Supprimer les privilèges de processus

12

J'ai un processus qui est démarré par un damon exécuté en tant que root, maintenant je veux "rétrograder" les privilèges de ce processus à ceux de votre utilisateur moyen. Est-ce possible? Si oui comment?

PS: exécuter unix sur un mac

process privileges Samantha Catania
la source

Réponses:

5

Le processus lui-même doit appeler setuid (2). Vous devriez également étudier son exécution dans chroot (8) si vous ne l'êtes pas déjà. Pour autant que je sache, root n'a aucun moyen de changer l'uid d'un autre processus.
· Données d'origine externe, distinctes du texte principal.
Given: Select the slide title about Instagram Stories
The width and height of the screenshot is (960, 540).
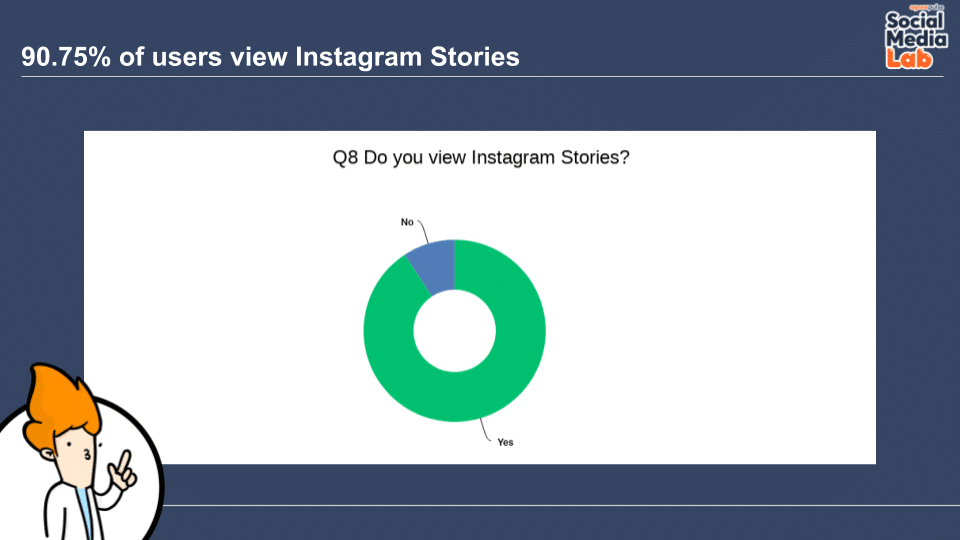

Si la raison pour laquelle vous l'exécutez en tant que root est de lier des ports, je suggère de l'exécuter en tant qu'utilisateur normal sur un port supérieur et d'utiliser ipfw (8) sur OS X pour transférer le port 80/443 / etc vers le port supérieur:

http://support.crashplanpro.com/doku.php/recipe/forward_port_443_to_pro_server_on_mac_osx

polynôme
la source
J'ai mis setuid (uid) dans mon programme qui s'exécute en tant que root mais j'en ai besoin pour fonctionner en tant qu'utilisateur normal et rien ne se passe, c'est-à-dire qu'il continue de s'exécuter en tant que root
Samantha Catania
Vous devrez probablement en attraper les erreurs (vous obtenez peut-être un EINVAL pour l'uid). Son setuid improbable est cassé sur votre machine, vous pouvez le vérifier en voyant si apache fonctionne en tant que _www. Documents du programmeur: developer.apple.com/library/mac/#documentation/Darwin/Reference/…
polynôme
vous avez raison, cela donne une erreur de syntaxe de l'uid même si elle est correcte. est-ce le bon format setuid (500)?
Samantha Catania
a trouvé le problème: j'essayais d'exécuter la commande via system () mais je viens d'exécuter la commande ça marche & j'ai résolu mon problème; merci pour l'aide
Samantha Catania
Ce n'est pas un bon conseil: appeler setuid()seul ne suffit absolument pas.
Nicholas Wilson
13

sudo tcpdump -Z utilise initgroups (3), setgid (2) et setuid (2) pour supprimer les privilèges root de son propre processus.

# code taken from: 
# http://www.opensource.apple.com/source/tcpdump/tcpdump-32/tcpdump/tcpdump.c

/* Drop root privileges and chroot if necessary */
static void
droproot(const char *username, const char *chroot_dir)
{
...
            if (initgroups(pw->pw_name, pw->pw_gid) != 0 ||
               setgid(pw->pw_gid) != 0 || setuid(pw->pw_uid) != 0) {
                    fprintf(stderr, "tcpdump: Couldn't change to '%.32s' uid=%lu gid=%lu: %s\n",
                        username, 
                        (unsigned long)pw->pw_uid,
                        (unsigned long)pw->pw_gid,
                        pcap_strerror(errno));
                    exit(1);
            }
...
}
phron
la source
2
Correct. initgroups, setgid, setuid(Enfin!) Est précisément le paradigme droit sur unix, et doit toujours être suivi. De plus, une fonction "droproot" responsable vérifie que son uid et son gid ont bien été définis, même si les trois fonctions principales ont réussi.
Nicholas Wilson
3

Vous pouvez exécuter des commandes en tant que d'autres utilisateurs en utilisant su:

 su USERNAME -c COMMAND

S'exécutera COMMANDavec les privilèges accordés à USER.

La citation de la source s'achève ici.